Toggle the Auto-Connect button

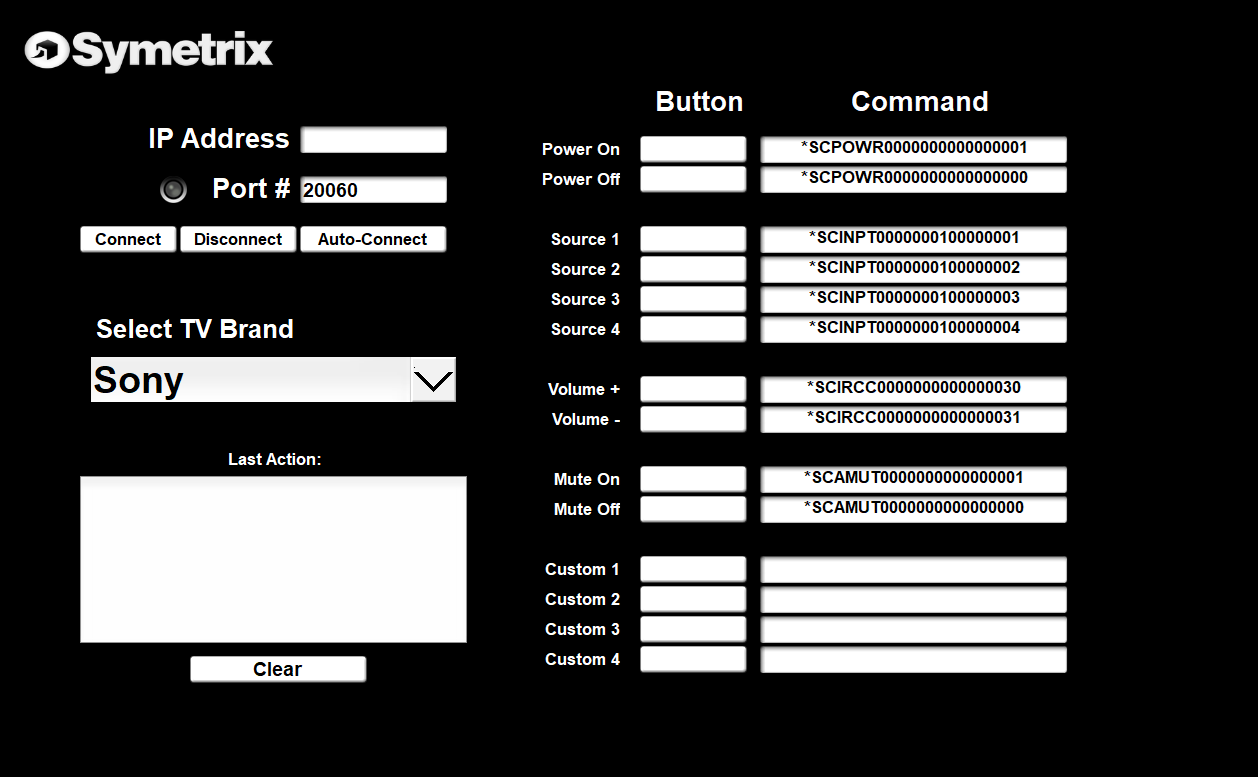click(372, 240)
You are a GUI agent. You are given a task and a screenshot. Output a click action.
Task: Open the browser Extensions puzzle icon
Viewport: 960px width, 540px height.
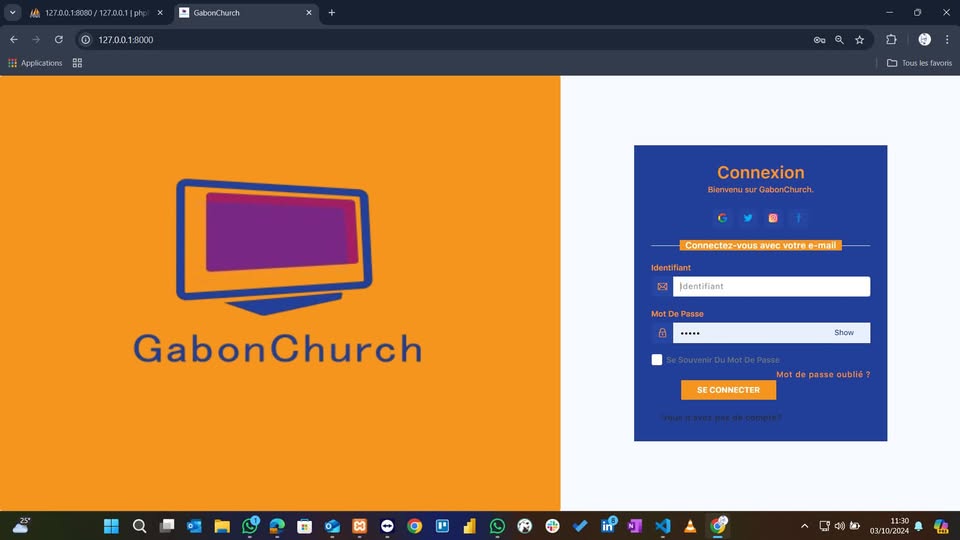891,40
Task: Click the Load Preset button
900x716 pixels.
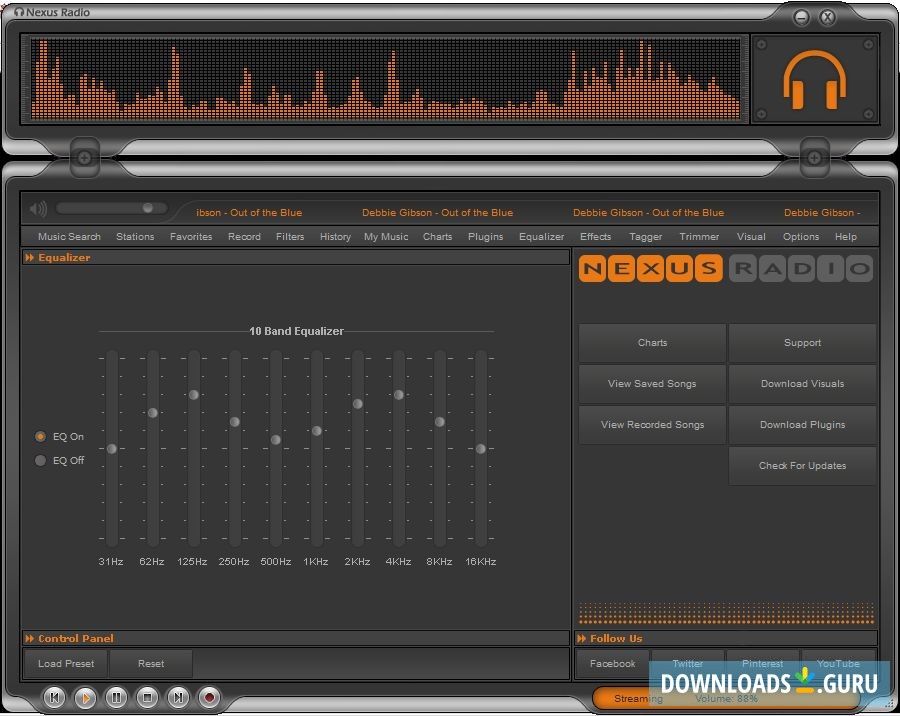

▶ [WHAT TO WORK ON]: Print every record above exactly, with no pictures.

▶ [THE ANSWER]:
Toggle the Auto-Connect button

click(372, 240)
You are a GUI agent. You are given a task and a screenshot. Output a click action.
Task: Open the browser Extensions puzzle icon
Viewport: 960px width, 540px height.
891,40
Task: Click the Load Preset button
900x716 pixels.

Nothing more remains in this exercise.